How do you stream parse json? I thought you need to ingest it whole to ensure it is syntactically valid, and most parsers don't work with inchoate or invalid json? Or at least it doesn't seem trivial.
A selection of times it's been previously posted:
(2018, 222 comments) https://news.ycombinator.com/item?id=17135841
(2022, 166 comments) https://news.ycombinator.com/item?id=30595026
(2024, 139 comments) https://news.ycombinator.com/item?id=39136472 - by the same submitter as this post.
Great article. Hadoop (and other similar tools) are for datasets so huge they don't fit on one machine.
https://www.scylladb.com/2019/12/12/how-scylla-scaled-to-one...
I like this one where they put a dataset on 80 machines only then for someone to put the same dataset on 1 Intel NUC and outperform in query time.
https://altinity.com/blog/2020-1-1-clickhouse-cost-efficienc...
Datasets never become big enough…
Well yeah, but that's a _very_ different engineering decision with different constraints, it's not fully apples to apples.
Having materialised views increases insert load for every view, so if you want to slice your data in a way that wasn't predicted, or that would have increased ingress load beyond what you've got to spare, say, find all devices with a specific model and year+month because there's a dodgy lot, you'll really wish you were on a DB that can actually run that query instead of only being able to return your _precalculated_ results.

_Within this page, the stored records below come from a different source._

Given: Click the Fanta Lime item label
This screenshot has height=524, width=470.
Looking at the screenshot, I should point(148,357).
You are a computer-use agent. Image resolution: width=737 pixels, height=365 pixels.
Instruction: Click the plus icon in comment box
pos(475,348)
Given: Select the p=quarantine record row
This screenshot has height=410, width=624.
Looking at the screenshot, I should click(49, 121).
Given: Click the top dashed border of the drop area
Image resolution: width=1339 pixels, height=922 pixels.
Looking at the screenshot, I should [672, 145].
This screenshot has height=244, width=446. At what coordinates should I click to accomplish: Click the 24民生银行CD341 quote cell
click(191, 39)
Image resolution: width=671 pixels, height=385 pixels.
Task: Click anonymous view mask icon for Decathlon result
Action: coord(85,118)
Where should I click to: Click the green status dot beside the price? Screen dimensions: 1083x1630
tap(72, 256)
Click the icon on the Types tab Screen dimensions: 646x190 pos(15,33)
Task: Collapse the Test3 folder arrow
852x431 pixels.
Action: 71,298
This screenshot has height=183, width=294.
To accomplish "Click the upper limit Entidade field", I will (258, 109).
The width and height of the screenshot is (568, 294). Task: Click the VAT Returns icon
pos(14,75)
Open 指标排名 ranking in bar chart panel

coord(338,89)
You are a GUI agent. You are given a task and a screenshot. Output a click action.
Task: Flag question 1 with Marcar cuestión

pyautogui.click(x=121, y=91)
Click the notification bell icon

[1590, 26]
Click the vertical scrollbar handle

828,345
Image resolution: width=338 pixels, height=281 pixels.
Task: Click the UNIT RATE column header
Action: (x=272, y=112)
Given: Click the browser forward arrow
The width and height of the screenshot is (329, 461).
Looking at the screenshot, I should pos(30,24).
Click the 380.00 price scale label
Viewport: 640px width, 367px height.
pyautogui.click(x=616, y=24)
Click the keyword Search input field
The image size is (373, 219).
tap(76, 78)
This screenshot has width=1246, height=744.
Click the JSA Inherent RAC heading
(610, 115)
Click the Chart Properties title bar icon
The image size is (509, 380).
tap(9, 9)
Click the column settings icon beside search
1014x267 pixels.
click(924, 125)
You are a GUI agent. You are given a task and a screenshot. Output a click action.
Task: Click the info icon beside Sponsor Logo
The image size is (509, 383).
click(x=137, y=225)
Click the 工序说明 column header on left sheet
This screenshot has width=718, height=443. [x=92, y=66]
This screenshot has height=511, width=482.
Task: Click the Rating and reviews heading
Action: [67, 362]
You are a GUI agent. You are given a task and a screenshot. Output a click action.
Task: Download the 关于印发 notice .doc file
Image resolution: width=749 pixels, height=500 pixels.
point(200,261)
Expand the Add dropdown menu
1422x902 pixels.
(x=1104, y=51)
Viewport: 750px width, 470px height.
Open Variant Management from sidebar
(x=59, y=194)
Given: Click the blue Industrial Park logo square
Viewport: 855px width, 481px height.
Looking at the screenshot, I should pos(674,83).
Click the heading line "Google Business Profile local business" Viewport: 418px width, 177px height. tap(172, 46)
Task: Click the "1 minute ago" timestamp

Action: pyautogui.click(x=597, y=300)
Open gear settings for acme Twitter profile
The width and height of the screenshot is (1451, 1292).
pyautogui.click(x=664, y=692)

>Datasets never become big enough…
Not only is this a contrived non-comparison, but the statement itself is readily disproven by the limitations basically _everyone_ using single instance ClickHouse often run into if they actually have a large dataset.
Spark and Hadoop have their place, maybe not in rinky dink startup land, but definitely in the world of petabyte and exabyte data processing.
And we can have pretty fucking big single machines right now
This has been a recurring theme for ages, with a few companies taking it to extremes—there are people transpiring COBOL to bash too…
Hadoop, blast from the past
And now with things like DuckDB and clickhouse-local you won't have to worry about data processing performance ever again. Just kidding, but especially with ClickHouse it's so much better to handle the large data volume compared to the past, and even a single beefy server is often enough to satisfy all data analytics needs for a moderate-to-large company.